At first glance, YCS might appear a lot like other local programs—Assemble or MAKESHOP—that emphasize creativity and hands-on learning. “But we’re different from a makerspace in that we’re very purposeful,” said Nic Jaramillo, YCS director since its start in 2011. At YCS, the goal is less open-ended tinkering and more tangible application of ideas and creativity. The kids are always making something—whether that’s the playful wearable technology or an aquaponics system that encourages healthy eating.

Kids sign up for a 10-week series of workshops during which they collaborate on elaborate projects, like building a fleet of drones. In addition, kids can just drop in for creative inspiration. Jaramillo estimates that the program serves 400-600 youth each year between its sites at the Hilltop YMCA, the Homewood-Brushton YMCA, and the Allentown Learning and Engagement Center.

“Making” change is an idea that is catching on elsewhere, too. This past spring, power tool company Dremel hosted a Making Impact contest, in which college students pitched maker projects to effect community or world change. The winner was a University of Central Florida engineering student who used recycled electronic materials to make a pediatric therapy toy. The customizable device was designed to boost cognitive development and motor skills of children. In the winning example, a special needs pediatrics patient, who previously avoided purposeful interaction, used the toy, pressing buttons that activated his favorite video.

“We’re different from a makerspace in that we’re very purposeful.”
YCS itself is a product of kids using their hands and minds to solve a problem. Before it was a youth design program, YCS was a federally funded internet access initiative for all ages. But money was tight and the equipment was often broken. Young visitors to the site took it upon themselves to fix everything from vacuum cleaners to computers. Observing the kids’ creativity and problem-solving skills, Jaramillo and other staff members thought there might be something worth pursuing there.
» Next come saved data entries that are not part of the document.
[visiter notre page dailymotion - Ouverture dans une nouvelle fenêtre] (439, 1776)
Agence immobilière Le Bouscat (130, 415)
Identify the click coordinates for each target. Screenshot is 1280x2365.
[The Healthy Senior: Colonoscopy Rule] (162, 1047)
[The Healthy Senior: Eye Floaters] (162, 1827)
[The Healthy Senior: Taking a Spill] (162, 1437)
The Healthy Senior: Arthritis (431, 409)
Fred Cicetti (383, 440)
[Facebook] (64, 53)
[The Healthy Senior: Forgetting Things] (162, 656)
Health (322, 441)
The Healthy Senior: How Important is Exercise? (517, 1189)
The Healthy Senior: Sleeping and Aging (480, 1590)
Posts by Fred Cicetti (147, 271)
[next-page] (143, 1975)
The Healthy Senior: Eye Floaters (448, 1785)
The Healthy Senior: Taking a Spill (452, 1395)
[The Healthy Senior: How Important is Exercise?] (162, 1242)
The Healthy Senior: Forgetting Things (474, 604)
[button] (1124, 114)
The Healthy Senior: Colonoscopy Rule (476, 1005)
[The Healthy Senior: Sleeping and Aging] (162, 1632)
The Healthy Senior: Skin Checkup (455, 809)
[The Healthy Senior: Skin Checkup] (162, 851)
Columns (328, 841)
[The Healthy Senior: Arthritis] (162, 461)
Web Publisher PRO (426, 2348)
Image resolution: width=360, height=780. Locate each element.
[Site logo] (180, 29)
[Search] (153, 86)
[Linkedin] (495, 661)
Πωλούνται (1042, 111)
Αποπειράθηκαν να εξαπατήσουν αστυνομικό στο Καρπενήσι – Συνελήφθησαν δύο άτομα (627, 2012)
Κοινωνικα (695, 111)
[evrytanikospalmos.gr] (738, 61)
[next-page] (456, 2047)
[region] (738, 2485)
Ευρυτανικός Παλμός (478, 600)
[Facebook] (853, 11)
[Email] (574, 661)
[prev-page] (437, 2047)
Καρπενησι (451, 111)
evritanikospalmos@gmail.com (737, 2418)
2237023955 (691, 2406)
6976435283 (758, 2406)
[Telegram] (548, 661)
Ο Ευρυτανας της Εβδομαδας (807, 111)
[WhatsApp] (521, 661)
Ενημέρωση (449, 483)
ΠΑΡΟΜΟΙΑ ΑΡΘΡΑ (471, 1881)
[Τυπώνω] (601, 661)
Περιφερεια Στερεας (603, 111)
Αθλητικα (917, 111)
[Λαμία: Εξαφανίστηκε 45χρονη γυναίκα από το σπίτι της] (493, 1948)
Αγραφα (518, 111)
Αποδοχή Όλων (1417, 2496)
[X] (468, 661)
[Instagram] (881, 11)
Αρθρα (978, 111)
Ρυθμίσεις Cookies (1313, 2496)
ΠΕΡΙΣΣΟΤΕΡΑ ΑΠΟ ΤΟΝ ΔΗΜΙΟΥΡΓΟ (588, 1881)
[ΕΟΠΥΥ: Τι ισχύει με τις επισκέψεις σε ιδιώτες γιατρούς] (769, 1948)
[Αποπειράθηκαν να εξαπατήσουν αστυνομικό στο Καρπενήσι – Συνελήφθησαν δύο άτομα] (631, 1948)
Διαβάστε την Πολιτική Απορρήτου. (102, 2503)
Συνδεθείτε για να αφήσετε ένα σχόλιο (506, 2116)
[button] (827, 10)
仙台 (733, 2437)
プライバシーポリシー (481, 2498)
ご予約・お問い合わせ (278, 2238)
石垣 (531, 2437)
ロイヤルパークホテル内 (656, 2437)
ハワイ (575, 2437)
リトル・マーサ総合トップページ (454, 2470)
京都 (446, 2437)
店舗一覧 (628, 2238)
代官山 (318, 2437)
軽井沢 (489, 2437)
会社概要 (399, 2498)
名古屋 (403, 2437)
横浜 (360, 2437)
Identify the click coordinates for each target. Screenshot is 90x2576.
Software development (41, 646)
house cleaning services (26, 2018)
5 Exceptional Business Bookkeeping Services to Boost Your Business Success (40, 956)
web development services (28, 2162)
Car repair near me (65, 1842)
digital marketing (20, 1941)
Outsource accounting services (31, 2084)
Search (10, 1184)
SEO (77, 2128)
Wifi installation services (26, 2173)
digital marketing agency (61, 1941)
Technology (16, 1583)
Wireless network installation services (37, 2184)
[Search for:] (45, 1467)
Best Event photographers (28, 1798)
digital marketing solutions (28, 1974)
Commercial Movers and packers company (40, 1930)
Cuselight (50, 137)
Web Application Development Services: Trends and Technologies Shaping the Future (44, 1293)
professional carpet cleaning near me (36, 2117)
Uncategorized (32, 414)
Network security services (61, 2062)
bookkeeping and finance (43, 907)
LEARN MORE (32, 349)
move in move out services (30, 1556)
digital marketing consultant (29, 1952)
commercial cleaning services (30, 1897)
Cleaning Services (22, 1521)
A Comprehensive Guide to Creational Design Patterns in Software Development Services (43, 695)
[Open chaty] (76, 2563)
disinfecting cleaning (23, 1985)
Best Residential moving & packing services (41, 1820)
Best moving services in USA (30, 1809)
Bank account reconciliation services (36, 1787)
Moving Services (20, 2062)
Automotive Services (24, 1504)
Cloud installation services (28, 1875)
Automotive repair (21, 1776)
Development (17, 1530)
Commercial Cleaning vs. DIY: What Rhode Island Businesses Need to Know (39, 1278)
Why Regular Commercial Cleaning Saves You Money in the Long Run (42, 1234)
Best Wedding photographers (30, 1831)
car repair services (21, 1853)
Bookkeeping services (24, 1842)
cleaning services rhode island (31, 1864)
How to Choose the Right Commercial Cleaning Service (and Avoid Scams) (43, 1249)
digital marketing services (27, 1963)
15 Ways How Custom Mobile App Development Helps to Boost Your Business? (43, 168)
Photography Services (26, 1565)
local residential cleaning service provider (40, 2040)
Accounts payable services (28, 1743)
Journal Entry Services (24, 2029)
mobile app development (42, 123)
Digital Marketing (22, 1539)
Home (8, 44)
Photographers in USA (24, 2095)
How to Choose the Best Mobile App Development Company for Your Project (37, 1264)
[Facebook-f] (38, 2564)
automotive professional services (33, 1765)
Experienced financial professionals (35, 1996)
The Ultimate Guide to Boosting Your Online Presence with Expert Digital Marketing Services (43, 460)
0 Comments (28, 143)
Jaramillo feels strongly that the kids’ creativity muscles are not exercised nearly enough in their schools, which have too few resources. According to an Afterschool Alliance report, “Afterschool STEM programs are proving to be highly effective and they deliver important outcomes.” Graduates of these programs have improved attitudes toward STEM careers, increased STEM skills, and a higher likelihood of graduating and pursuing a STEM career—an important skill set in a workforce facing a STEM gap.

Programs like YCS are also doing their part to inspire something equally valuable in today’s workforce: creativity and entrepreneurialism. Problem-solvers, in other words.